■ GIVEN DATA
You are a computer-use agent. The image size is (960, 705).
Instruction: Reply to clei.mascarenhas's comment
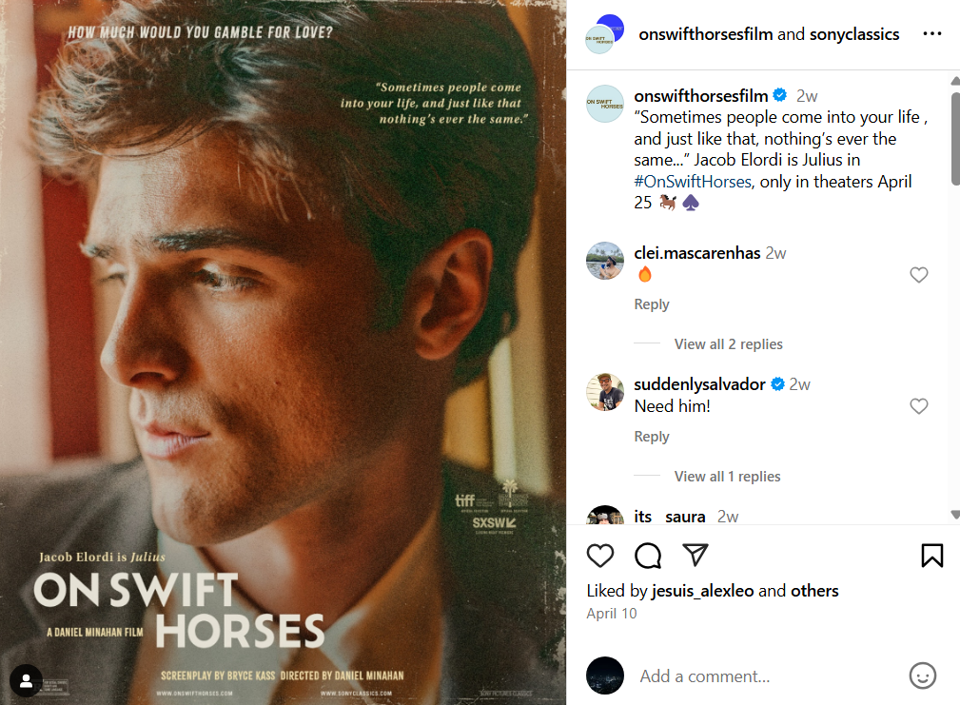click(652, 304)
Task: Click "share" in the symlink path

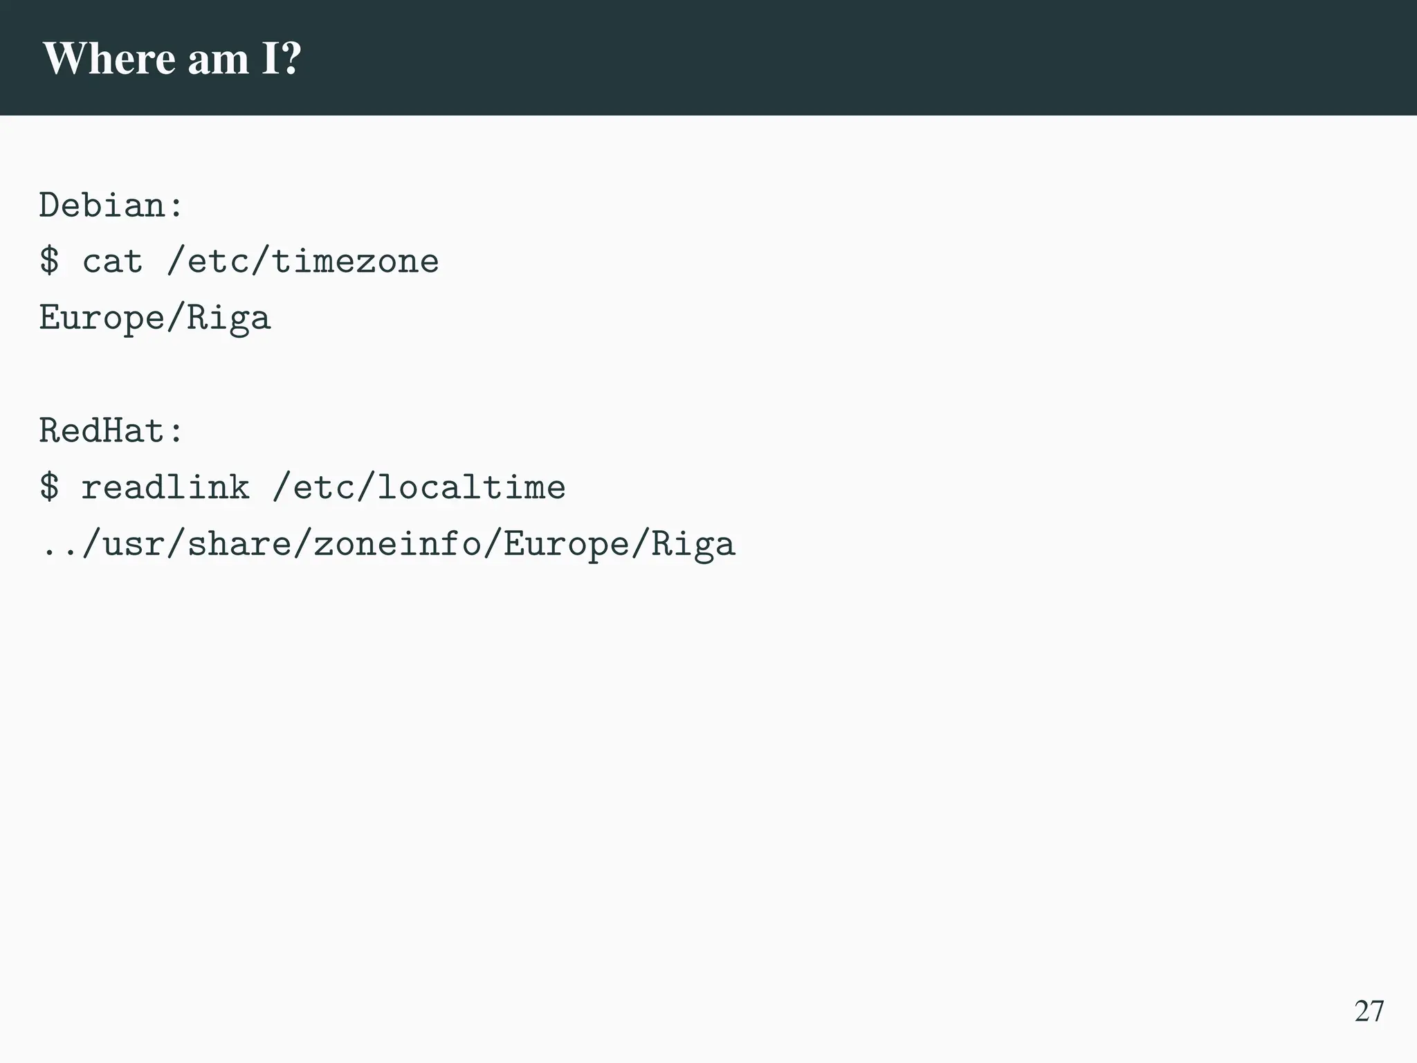Action: click(x=239, y=544)
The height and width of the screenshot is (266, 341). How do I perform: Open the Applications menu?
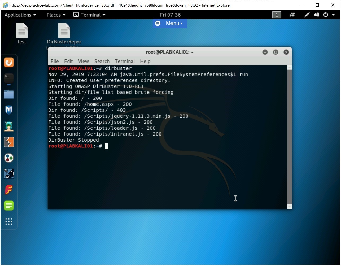18,15

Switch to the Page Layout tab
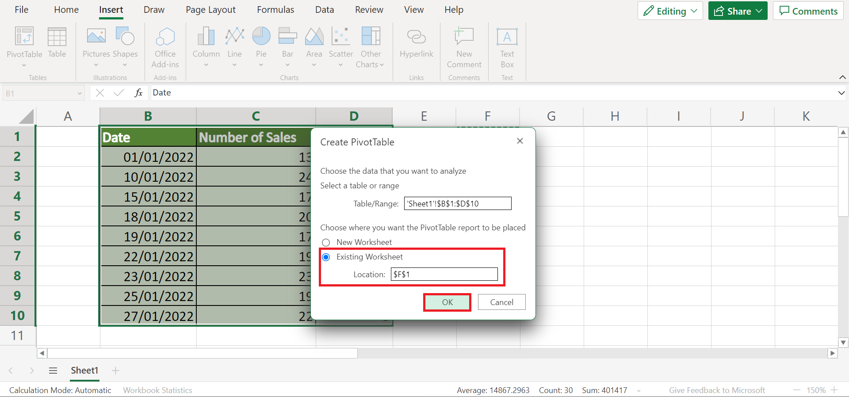tap(210, 10)
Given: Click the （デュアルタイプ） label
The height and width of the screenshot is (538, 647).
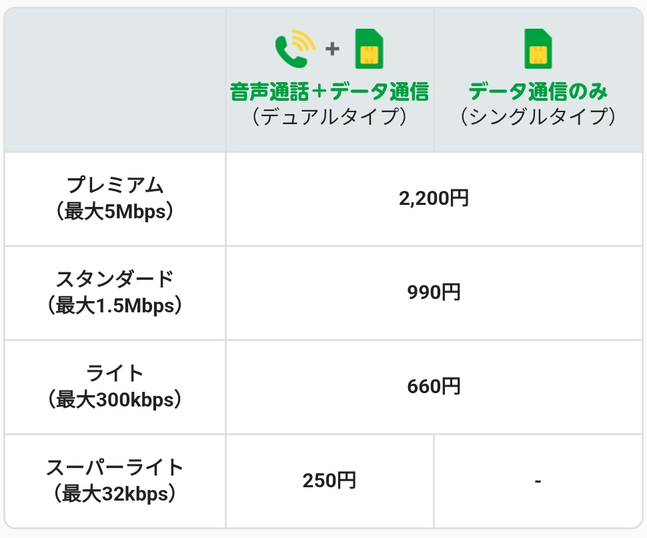Looking at the screenshot, I should [x=329, y=117].
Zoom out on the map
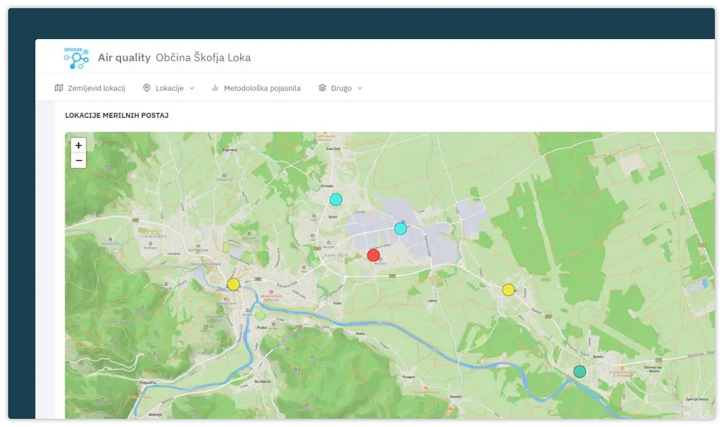Image resolution: width=723 pixels, height=427 pixels. 79,161
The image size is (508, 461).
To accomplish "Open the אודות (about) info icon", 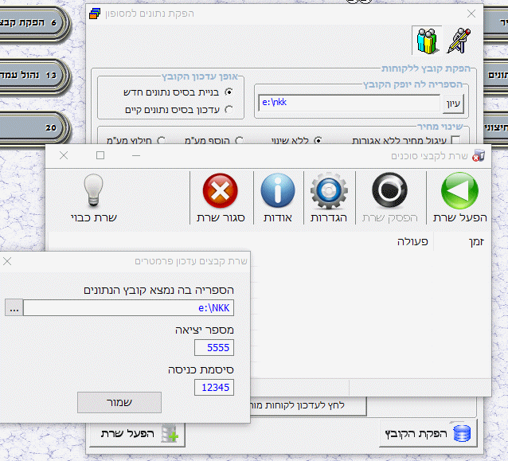I will (278, 192).
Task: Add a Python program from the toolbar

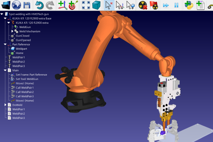Action: [x=189, y=5]
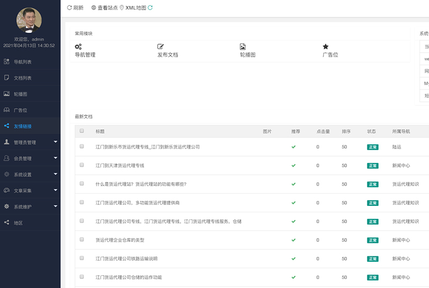Expand the 文章采集 submenu
The height and width of the screenshot is (288, 429).
pos(56,190)
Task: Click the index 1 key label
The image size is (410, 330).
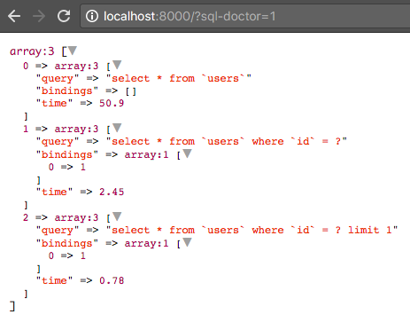Action: pos(26,129)
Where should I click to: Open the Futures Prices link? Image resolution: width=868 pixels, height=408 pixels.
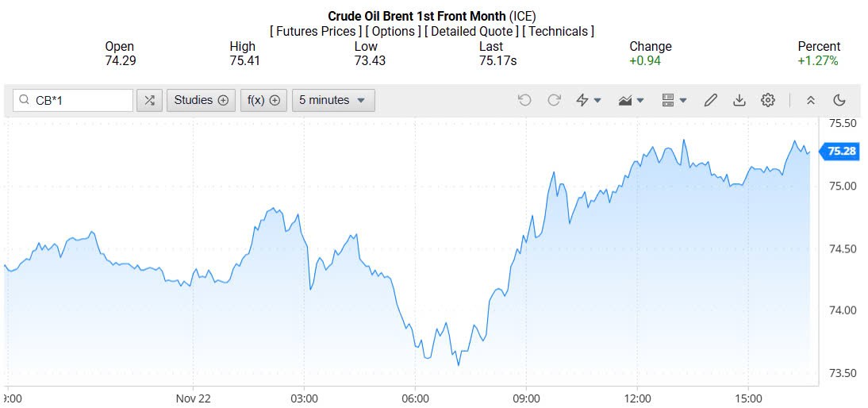tap(316, 32)

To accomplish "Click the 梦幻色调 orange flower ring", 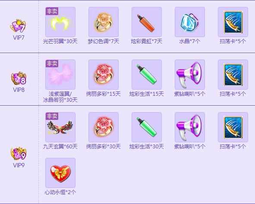I will tap(104, 22).
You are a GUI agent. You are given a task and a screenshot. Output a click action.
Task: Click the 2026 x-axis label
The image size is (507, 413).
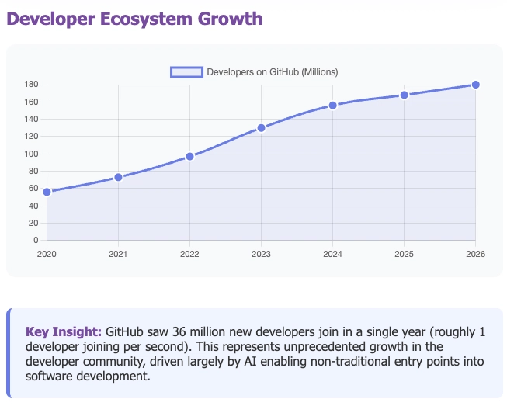coord(475,254)
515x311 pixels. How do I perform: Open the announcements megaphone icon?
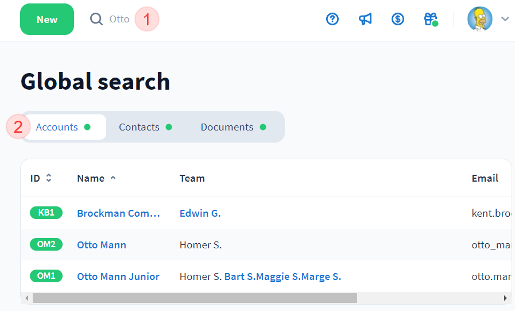click(365, 19)
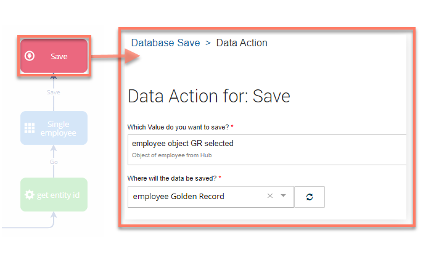Click the Save connector label between nodes
This screenshot has width=431, height=254.
[54, 92]
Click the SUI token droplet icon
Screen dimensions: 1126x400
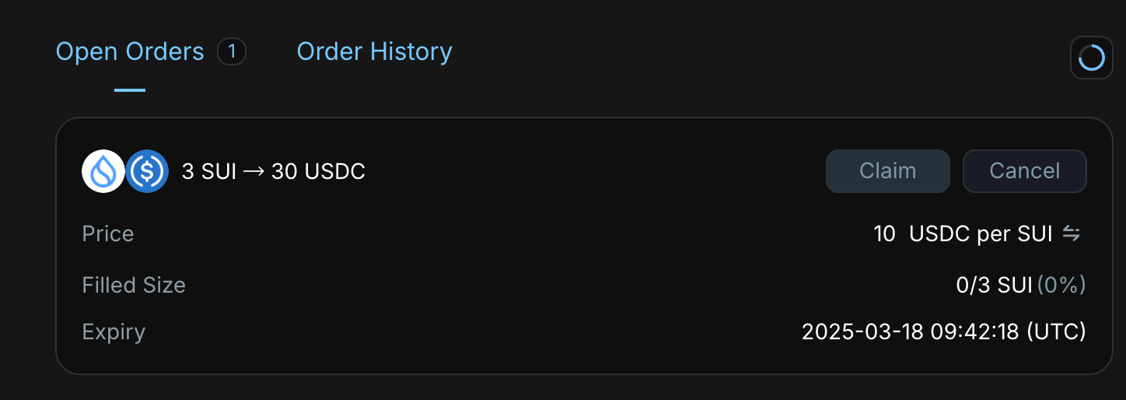coord(103,171)
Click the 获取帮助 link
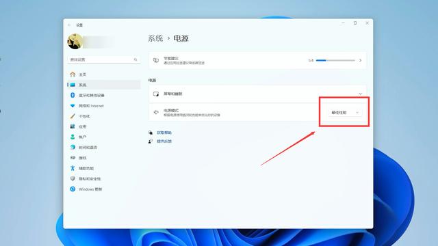 (164, 133)
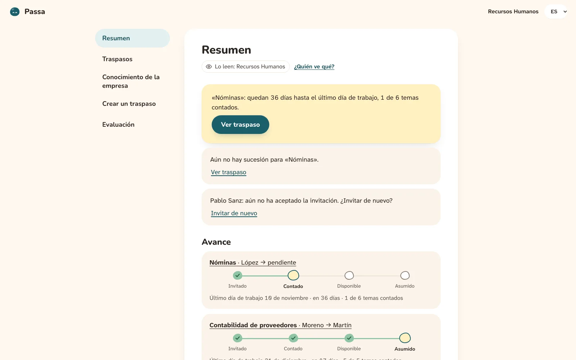Screen dimensions: 576x360
Task: Click the Ver traspaso button
Action: [x=240, y=125]
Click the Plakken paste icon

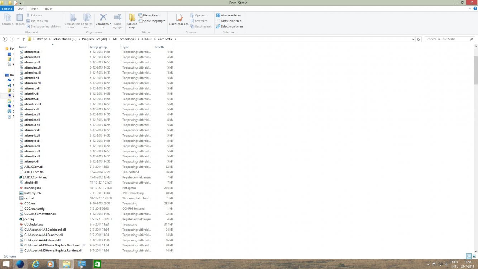coord(19,18)
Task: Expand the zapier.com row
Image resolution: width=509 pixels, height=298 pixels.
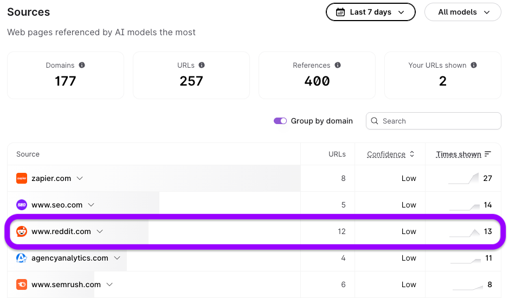Action: pyautogui.click(x=80, y=178)
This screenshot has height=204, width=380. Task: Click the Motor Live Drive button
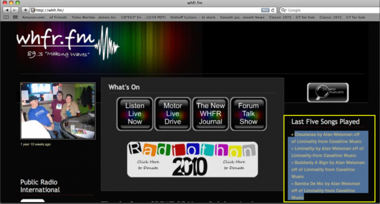tap(172, 114)
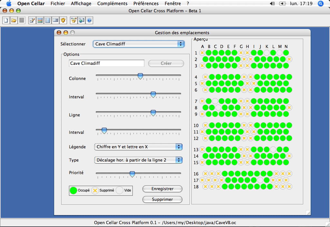Click the edit form with pencil icon
This screenshot has height=227, width=330.
[32, 20]
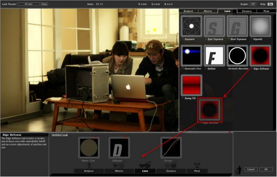Switch to the Subject tab at top
The width and height of the screenshot is (277, 177).
point(188,11)
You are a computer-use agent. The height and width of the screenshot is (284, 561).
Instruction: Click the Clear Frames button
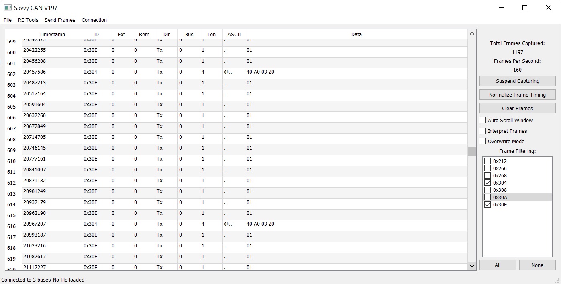point(517,108)
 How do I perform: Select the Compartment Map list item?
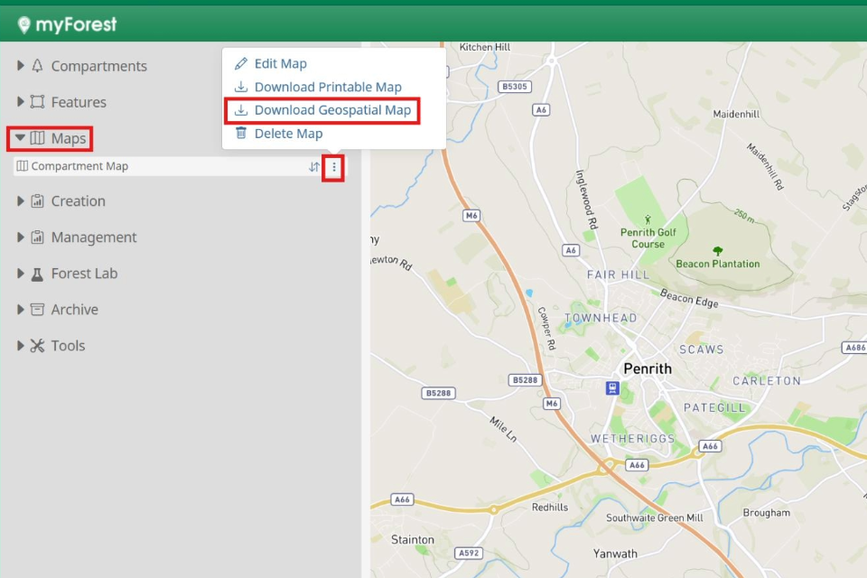click(81, 166)
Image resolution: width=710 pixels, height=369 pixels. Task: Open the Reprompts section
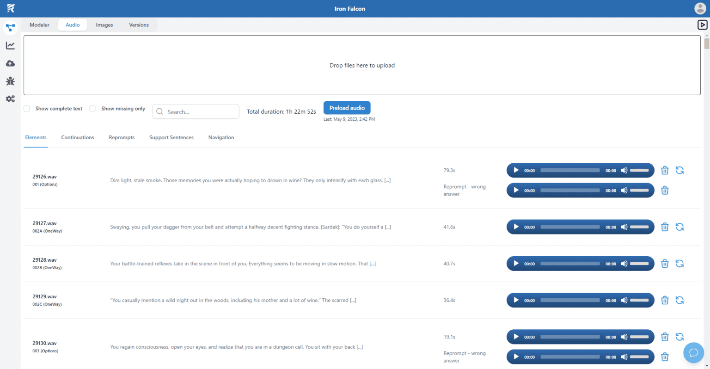pyautogui.click(x=122, y=137)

■ WHAT IS REQUIRED
Please copy exactly the lines from the one that contains "Click the 获取帮助 link" through the last line of the listing above, leaving out the pictures.

■ COMPLETED TASK
Click the 获取帮助 link
 (164, 133)
Screen dimensions: 576x360
Task: Click the Ver traspaso button
Action: [x=240, y=125]
Click the Plakken paste icon

coord(19,18)
Task: Expand the zapier.com row
Image resolution: width=509 pixels, height=298 pixels.
Action: pyautogui.click(x=80, y=178)
This screenshot has height=204, width=380. Task: Click the Motor Live Drive button
tap(172, 114)
Click the edit form with pencil icon
This screenshot has height=227, width=330.
[32, 20]
Switch to the Subject tab at top
The width and height of the screenshot is (277, 177).
point(188,11)
You are a computer-use agent. The height and width of the screenshot is (284, 561).
Instruction: Click the Clear Frames button
point(517,108)
 How do I perform: Select the Compartment Map list item?
click(81, 166)
Image resolution: width=710 pixels, height=369 pixels. Task: Open the Reprompts section
pyautogui.click(x=122, y=137)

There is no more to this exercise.